When President Vladimir Putin rose to power in 1999 — nearly a decade after the Soviet Union’s dissolution — many Russians lived in grinding poverty, and the country was grappling with its diminished standing in the world. The invasion that shocked the world and roiled markets last week is largely an attempt by Putin to reclaim Russia’s standing. Western governments are betting that the financial pain of sanctions and global isolation will be enough to send Putin’s troops back to Moscow.
- Counterintuitively, previous invasions have been good buying opportunities for S&P 500.
- While the U.S. equity markets were seeing technical weakness before the Russian invasion of Ukraine, major indexes are actually up as of the end of February since the start of the invasion.
- Oil and gas are the markets most impacted by Russia’s invasion of Ukraine. The U.S. is not a major importer of Russian energy, but Europe is.

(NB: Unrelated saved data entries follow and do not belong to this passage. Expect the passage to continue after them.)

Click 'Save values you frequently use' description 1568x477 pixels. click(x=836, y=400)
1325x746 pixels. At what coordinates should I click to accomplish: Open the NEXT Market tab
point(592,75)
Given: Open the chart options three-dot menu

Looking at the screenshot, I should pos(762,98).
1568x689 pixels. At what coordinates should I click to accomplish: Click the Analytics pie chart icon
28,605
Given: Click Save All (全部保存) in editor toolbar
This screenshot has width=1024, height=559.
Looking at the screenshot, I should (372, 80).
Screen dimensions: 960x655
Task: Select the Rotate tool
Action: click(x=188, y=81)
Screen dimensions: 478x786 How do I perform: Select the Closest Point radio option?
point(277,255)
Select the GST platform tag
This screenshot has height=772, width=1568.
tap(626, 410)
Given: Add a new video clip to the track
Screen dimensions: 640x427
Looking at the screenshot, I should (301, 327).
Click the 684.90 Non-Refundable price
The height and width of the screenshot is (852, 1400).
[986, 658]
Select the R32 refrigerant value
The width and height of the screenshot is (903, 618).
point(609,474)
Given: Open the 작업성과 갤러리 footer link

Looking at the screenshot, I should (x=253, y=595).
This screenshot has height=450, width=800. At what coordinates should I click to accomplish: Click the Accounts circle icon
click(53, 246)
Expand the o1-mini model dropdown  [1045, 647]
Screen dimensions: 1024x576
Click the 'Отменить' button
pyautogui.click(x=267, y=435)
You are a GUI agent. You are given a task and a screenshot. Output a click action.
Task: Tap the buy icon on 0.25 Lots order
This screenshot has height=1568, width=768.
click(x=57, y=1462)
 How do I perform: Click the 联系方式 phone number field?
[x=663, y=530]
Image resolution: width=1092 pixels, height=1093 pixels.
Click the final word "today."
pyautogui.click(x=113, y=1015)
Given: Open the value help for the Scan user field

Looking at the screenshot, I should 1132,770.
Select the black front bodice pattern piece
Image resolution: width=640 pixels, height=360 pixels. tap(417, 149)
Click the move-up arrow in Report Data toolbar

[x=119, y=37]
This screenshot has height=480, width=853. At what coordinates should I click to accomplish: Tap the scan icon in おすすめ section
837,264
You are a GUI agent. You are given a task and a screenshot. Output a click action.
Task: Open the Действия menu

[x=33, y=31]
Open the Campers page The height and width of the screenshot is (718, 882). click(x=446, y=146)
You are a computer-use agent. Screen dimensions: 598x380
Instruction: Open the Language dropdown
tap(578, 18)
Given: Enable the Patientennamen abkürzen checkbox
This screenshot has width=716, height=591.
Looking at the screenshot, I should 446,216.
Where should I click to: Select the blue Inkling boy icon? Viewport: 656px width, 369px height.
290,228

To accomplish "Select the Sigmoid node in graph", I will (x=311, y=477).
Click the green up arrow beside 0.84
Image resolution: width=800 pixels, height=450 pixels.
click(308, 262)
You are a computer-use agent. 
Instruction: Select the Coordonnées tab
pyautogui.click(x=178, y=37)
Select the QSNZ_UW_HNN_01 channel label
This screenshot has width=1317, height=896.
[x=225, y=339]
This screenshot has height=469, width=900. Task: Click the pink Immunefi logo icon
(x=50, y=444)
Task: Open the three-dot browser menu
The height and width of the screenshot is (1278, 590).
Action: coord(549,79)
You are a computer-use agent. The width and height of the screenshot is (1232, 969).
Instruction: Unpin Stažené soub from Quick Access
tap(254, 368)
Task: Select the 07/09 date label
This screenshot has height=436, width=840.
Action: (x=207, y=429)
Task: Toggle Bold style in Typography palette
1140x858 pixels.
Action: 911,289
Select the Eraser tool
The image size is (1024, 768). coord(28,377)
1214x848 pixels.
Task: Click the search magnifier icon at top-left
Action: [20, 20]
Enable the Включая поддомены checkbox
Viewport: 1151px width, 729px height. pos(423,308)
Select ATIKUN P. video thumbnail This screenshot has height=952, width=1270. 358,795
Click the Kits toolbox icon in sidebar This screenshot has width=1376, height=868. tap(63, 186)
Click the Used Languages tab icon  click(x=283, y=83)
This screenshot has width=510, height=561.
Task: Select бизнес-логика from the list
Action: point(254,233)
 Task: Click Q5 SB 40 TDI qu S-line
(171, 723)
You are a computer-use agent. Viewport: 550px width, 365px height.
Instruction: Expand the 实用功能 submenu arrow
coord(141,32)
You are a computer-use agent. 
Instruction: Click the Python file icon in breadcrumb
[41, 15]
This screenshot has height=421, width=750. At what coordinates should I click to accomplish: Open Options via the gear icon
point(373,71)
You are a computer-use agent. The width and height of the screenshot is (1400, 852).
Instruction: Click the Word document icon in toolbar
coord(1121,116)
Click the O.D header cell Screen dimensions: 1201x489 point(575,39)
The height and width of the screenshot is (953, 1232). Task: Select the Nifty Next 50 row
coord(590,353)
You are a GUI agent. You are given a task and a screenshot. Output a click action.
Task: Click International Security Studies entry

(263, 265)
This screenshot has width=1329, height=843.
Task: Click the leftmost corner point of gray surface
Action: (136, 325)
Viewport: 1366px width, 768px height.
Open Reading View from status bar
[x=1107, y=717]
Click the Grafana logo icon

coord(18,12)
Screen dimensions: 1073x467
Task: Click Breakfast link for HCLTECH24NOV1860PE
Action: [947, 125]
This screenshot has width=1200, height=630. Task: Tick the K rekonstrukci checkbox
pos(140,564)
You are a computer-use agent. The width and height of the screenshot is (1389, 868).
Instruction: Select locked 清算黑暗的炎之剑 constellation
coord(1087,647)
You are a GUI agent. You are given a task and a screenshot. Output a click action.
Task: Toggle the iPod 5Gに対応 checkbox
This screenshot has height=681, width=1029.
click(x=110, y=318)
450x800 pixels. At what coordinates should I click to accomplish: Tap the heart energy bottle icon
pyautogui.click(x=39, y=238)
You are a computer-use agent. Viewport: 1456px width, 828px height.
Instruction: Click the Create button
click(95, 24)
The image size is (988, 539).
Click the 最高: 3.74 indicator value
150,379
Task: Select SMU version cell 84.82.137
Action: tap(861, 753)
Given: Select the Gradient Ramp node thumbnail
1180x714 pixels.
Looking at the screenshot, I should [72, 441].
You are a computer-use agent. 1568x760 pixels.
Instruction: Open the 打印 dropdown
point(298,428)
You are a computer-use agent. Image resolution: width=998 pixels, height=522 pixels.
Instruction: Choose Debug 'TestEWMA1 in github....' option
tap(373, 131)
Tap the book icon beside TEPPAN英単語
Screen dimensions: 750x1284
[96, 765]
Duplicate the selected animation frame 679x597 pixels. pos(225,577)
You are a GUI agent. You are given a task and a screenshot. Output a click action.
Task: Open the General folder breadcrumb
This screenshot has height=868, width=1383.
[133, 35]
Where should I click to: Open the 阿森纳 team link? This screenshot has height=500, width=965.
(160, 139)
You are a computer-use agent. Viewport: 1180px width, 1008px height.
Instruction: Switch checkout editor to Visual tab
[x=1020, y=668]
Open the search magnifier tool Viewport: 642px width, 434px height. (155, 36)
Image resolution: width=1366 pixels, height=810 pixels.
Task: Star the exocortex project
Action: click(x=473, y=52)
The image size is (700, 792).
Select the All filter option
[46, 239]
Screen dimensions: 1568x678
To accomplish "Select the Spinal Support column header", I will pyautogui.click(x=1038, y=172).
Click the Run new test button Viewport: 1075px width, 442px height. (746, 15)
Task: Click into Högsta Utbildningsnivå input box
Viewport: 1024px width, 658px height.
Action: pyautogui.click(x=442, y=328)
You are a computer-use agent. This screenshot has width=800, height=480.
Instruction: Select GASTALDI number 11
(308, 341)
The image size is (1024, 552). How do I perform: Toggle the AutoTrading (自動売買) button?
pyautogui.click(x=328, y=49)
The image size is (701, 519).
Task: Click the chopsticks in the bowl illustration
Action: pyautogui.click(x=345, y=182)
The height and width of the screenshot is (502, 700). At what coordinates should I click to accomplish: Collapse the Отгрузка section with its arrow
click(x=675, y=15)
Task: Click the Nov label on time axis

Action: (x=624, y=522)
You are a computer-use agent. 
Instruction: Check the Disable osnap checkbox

- The Federal Reserve tightening cycle will remain the primary concern for the market, absent a full-out war with U.S. and China involved, which we don't see as likely.
- Russian markets are reacting very negatively, and any U.S. sanctions will hurt the economy (and the oligarchs) further. Even though Russia benefits from high oil prices, these other financial costs will likely limit Putin’s ability to have a lengthy military assault.
Looking back at previous periods, the S&P 500 has tended to rally in the wake of an invasion.
Often stocks will decline in anticipation of war or other calamitous event, only to increase once the event actually takes place. This type of pattern has given rise to the Wall Street adage “sell the rumor, buy the news.”
Past performance is no guarantee of future results. Indexes are unmanaged and not subject to fees.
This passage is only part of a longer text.